### The task
The reply should contain each record below, returned exactly as given.

### Records provided

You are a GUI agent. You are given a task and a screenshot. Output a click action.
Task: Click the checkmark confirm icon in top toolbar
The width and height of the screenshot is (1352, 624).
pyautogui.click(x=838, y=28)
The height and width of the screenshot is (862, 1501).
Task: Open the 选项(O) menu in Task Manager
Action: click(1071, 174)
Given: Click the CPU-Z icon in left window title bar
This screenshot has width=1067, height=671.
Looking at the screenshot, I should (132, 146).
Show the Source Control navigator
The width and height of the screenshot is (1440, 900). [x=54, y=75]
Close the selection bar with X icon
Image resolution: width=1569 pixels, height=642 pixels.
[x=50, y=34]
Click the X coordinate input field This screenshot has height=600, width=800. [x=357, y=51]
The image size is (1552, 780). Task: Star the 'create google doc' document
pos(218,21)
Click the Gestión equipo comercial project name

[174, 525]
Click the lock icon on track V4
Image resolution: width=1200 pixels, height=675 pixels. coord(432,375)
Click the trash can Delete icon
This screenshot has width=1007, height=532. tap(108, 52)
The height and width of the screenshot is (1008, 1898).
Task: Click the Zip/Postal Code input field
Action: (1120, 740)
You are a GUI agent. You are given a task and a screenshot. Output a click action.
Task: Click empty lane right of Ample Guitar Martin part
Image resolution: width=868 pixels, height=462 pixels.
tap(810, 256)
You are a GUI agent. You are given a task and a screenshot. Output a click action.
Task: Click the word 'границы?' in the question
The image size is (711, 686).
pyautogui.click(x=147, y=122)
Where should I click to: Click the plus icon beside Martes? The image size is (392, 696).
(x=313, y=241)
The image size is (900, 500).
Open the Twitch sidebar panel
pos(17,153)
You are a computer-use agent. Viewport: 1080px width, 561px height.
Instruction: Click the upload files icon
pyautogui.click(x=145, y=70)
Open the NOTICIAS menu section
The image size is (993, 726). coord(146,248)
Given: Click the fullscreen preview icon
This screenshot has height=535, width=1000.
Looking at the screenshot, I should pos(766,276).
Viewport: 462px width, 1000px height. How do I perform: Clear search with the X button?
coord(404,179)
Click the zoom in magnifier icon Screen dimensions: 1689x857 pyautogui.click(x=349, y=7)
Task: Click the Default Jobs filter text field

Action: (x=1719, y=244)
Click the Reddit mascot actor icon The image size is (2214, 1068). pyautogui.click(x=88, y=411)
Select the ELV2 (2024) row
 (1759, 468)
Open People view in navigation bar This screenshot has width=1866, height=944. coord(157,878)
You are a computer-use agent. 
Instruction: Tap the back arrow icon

### Task answer
You are a GUI agent. You are given a task and a screenshot. Output a click action.
Task: Click the checkmark confirm icon in top toolbar
The width and height of the screenshot is (1352, 624).
pyautogui.click(x=838, y=28)
The height and width of the screenshot is (862, 1501).
Task: Open the 选项(O) menu in Task Manager
Action: click(1071, 174)
Given: Click the CPU-Z icon in left window title bar
This screenshot has width=1067, height=671.
Looking at the screenshot, I should (132, 146).
Show the Source Control navigator
The width and height of the screenshot is (1440, 900). [x=54, y=75]
Close the selection bar with X icon
Image resolution: width=1569 pixels, height=642 pixels.
[x=50, y=34]
Click the X coordinate input field This screenshot has height=600, width=800. [x=357, y=51]
The image size is (1552, 780). Task: Star the 'create google doc' document
pos(218,21)
Click the Gestión equipo comercial project name

[174, 525]
Click the lock icon on track V4
Image resolution: width=1200 pixels, height=675 pixels. coord(432,375)
Click the trash can Delete icon
This screenshot has width=1007, height=532. tap(108, 52)
The height and width of the screenshot is (1008, 1898).
Task: Click the Zip/Postal Code input field
Action: (1120, 740)
You are a GUI agent. You are given a task and a screenshot. Output a click action.
Task: Click empty lane right of Ample Guitar Martin part
Image resolution: width=868 pixels, height=462 pixels.
tap(810, 256)
You are a GUI agent. You are given a task and a screenshot. Output a click action.
Task: Click the word 'границы?' in the question
The image size is (711, 686).
pyautogui.click(x=147, y=122)
Where should I click to: Click the plus icon beside Martes? The image size is (392, 696).
(x=313, y=241)
The image size is (900, 500).
Open the Twitch sidebar panel
pos(17,153)
You are a computer-use agent. Viewport: 1080px width, 561px height.
Instruction: Click the upload files icon
pyautogui.click(x=145, y=70)
Open the NOTICIAS menu section
The image size is (993, 726). coord(146,248)
Given: Click the fullscreen preview icon
This screenshot has height=535, width=1000.
Looking at the screenshot, I should pos(766,276).
Viewport: 462px width, 1000px height. How do I perform: Clear search with the X button?
coord(404,179)
Click the zoom in magnifier icon Screen dimensions: 1689x857 pyautogui.click(x=349, y=7)
Task: Click the Default Jobs filter text field

Action: (x=1719, y=244)
Click the Reddit mascot actor icon The image size is (2214, 1068). pyautogui.click(x=88, y=411)
Select the ELV2 (2024) row
 (1759, 468)
Open People view in navigation bar This screenshot has width=1866, height=944. coord(157,878)
You are a computer-use agent. 
Instruction: Tap the back arrow icon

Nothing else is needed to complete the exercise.